Examples of Cramdowns

Cramdowns have been instrumental in resolving numerous high-profile and protracted corporate bankruptcies. 

Notable examples include:

  • General Motors (GM) Bankruptcy (2009): During the Great Recession, GM filed for Chapter 11 bankruptcy and used cramdowns to restructure its debts. Secured creditors were forced to accept reduced repayments, while equity holders were wiped out. The restructuring plan allowed GM to shed significant debt, reorganize its operations, and emerge from bankruptcy as a viable company
  • Energy Future Holdings (2014): One of the largest corporate bankruptcies in U.S. history, Energy Future Holdings used cramdowns to restructure over $40 billion in debt. The case involved multiple creditor classes with conflicting interests, but the court-approved cramdown allowed the company to move forward with its restructuring plan
  • RadioShack Bankruptcy (2015): In RadioShack’s Chapter 11 bankruptcy, a cramdown was used to resolve disputes between secured and unsecured creditors. Secured creditors received the bulk of the remaining assets, while unsecured creditors recovered only a fraction of their claims.

Conclusion

Cramdowns are a powerful instrument in the financial restructuring toolbox, enabling companies to overcome creditor dissent (essentially solving the perennial ‘holdout problem’) and implement restructuring plans that would otherwise be blocked. 

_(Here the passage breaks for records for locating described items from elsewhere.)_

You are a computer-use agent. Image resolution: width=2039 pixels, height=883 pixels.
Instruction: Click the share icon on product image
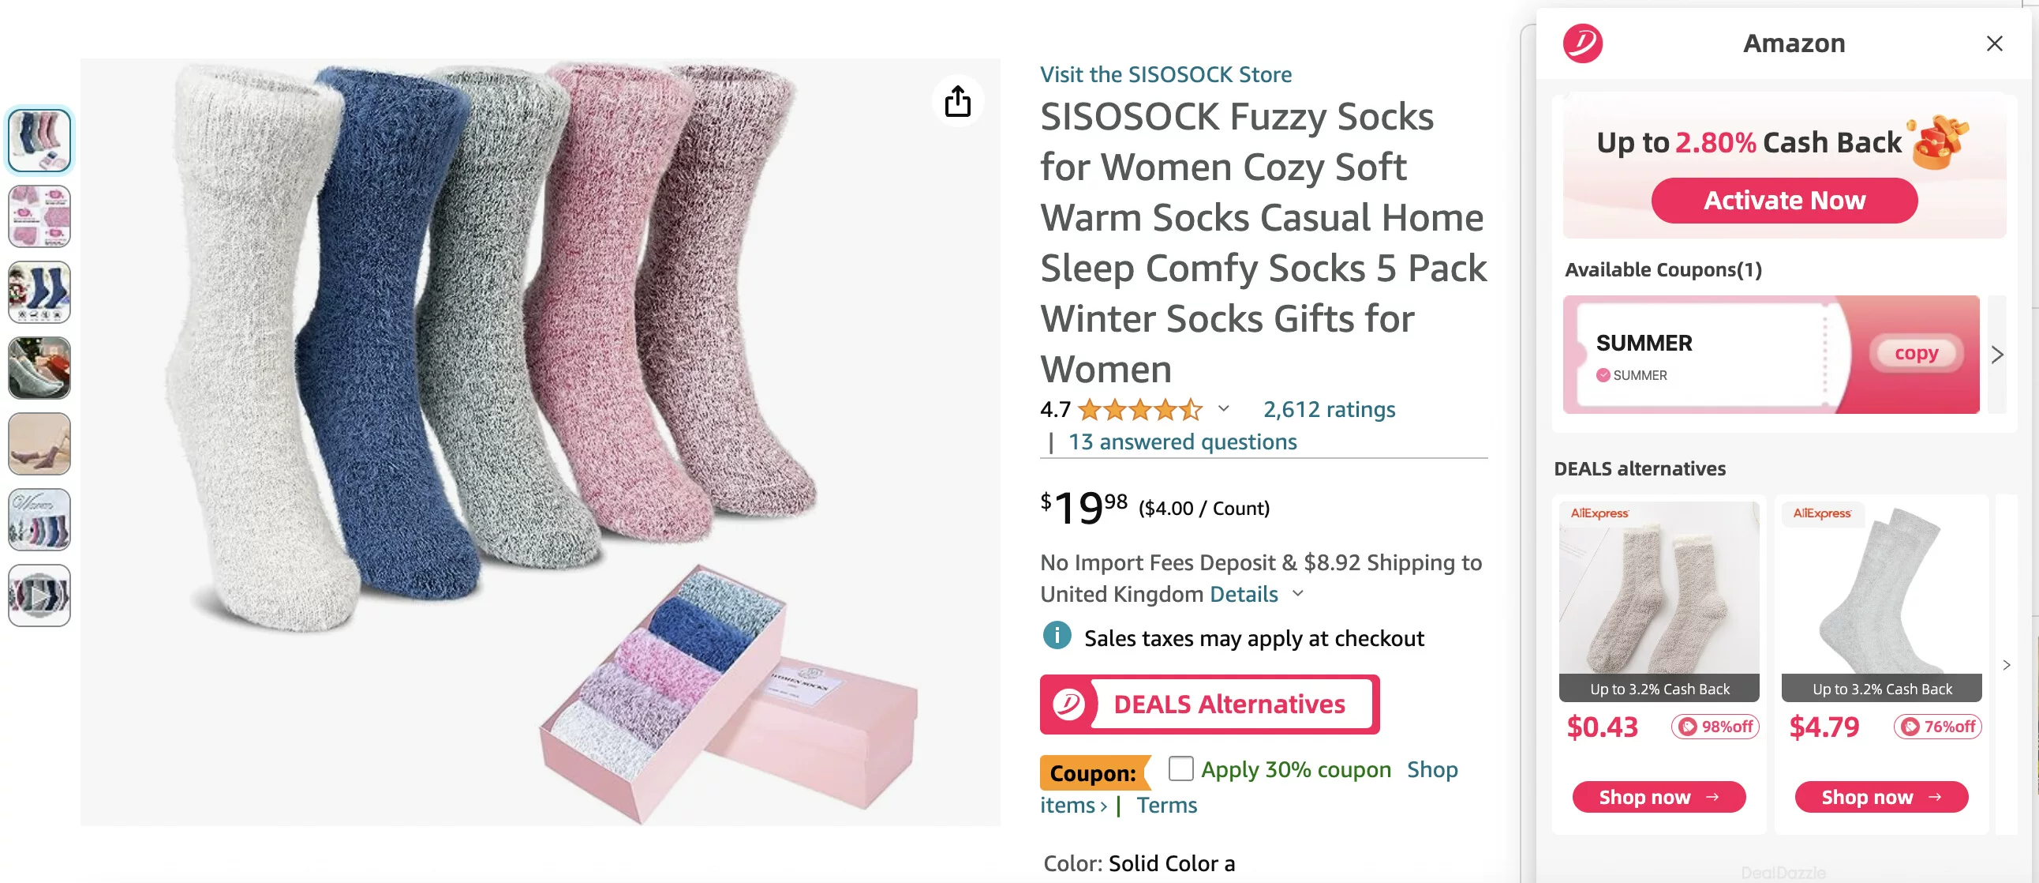click(957, 101)
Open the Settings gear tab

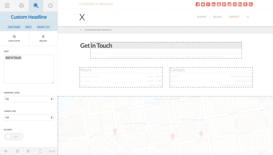[50, 6]
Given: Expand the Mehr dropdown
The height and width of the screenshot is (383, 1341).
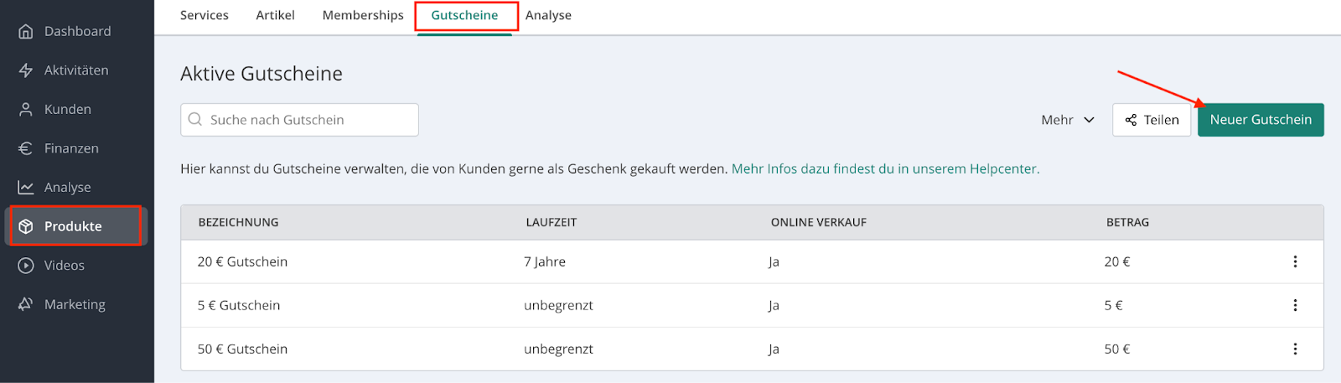Looking at the screenshot, I should [1068, 120].
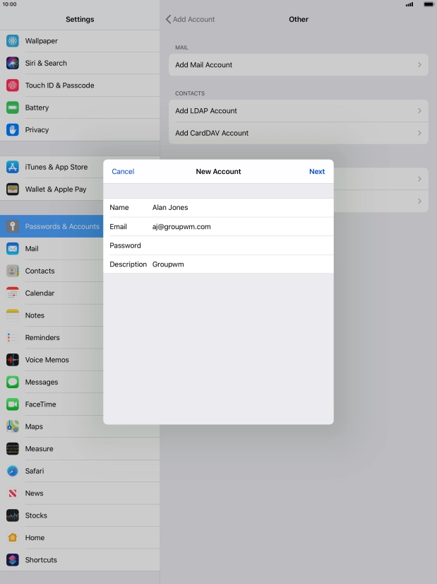The width and height of the screenshot is (437, 584).
Task: Expand the Add Mail Account chevron
Action: [x=419, y=65]
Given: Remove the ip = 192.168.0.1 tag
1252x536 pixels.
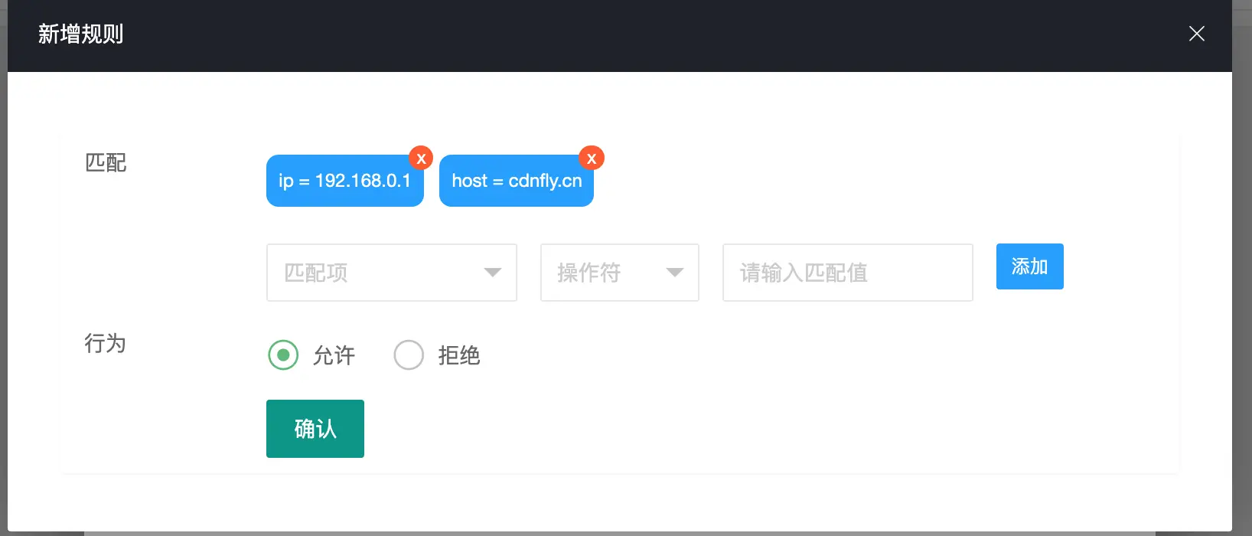Looking at the screenshot, I should click(x=421, y=159).
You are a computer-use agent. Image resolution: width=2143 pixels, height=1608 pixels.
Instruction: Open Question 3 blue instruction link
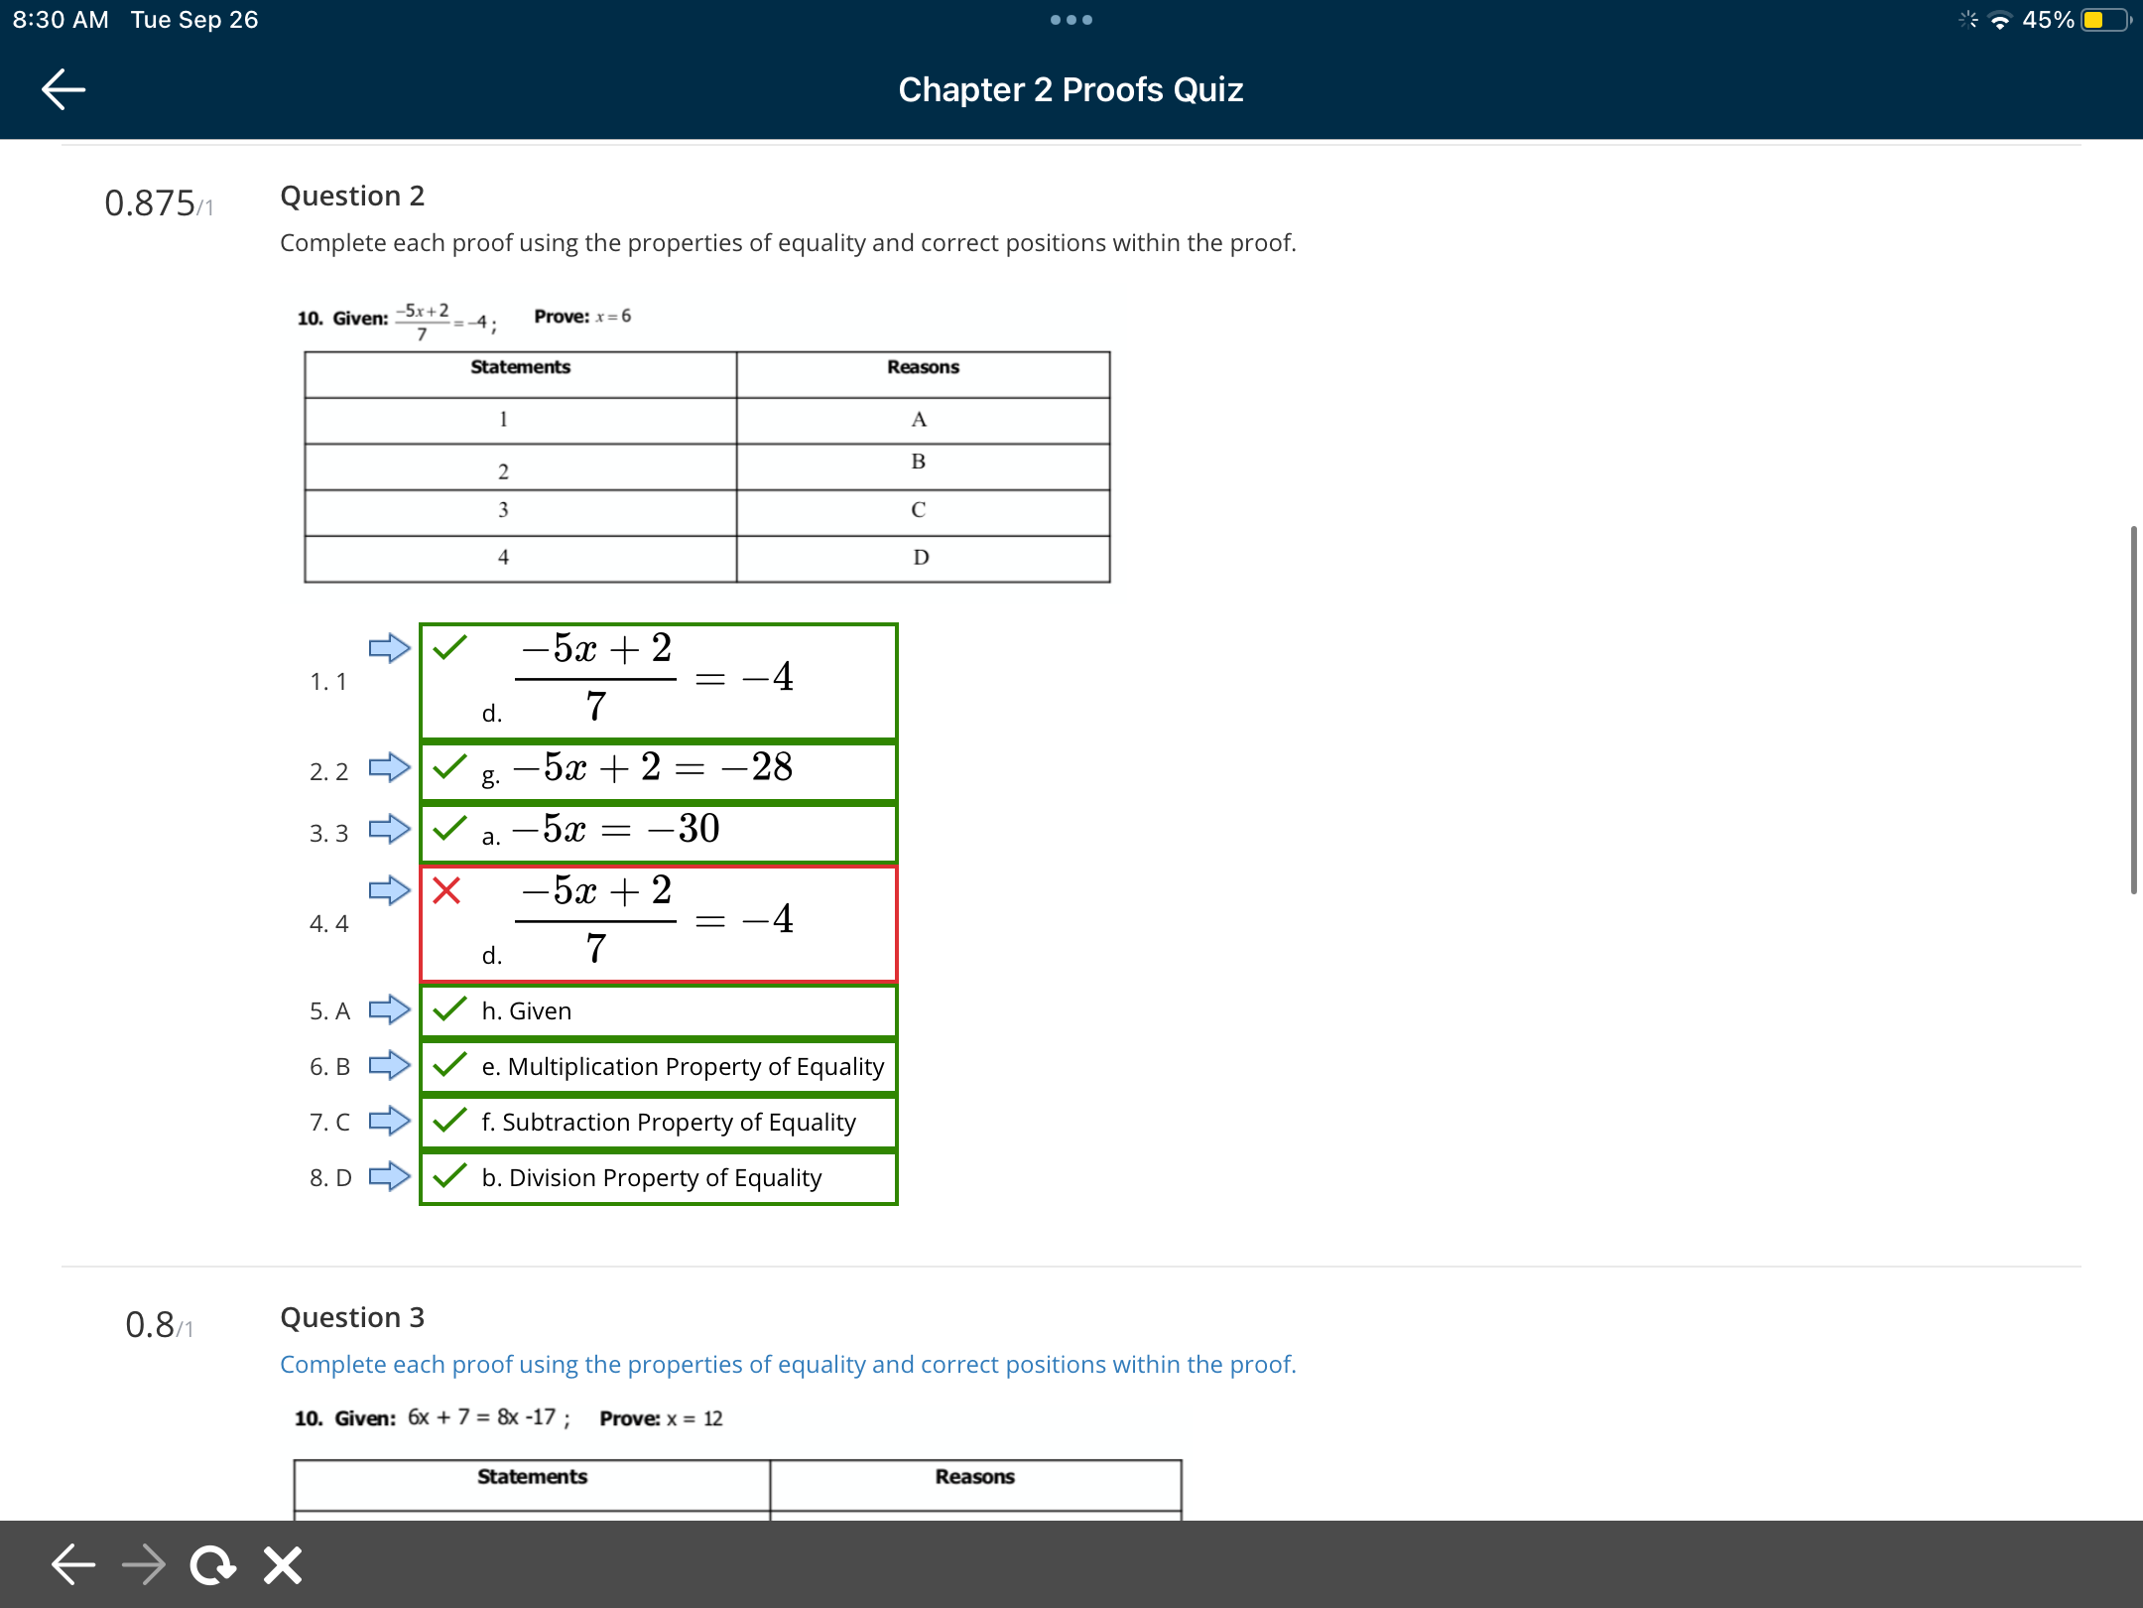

By providing an ultimate sanction (overruling dissent), cramdowns expedite the restructuring process and help preserve value, as drawn-out in-court processes tend to be value-destructive.

However, cramdowns pose risks, often being detrimental to debtor-creditor relations and presenting significant exposure to judicial whim. As such, they should be (and are) viewed as a last resort when consensual negotiated solutions are unattainable. 

Nonetheless, in the right circumstances, cramdowns can be the key to resolving a bankruptcy stalemate and avoiding liquidation, benefiting both the company and its stakeholders in the long run.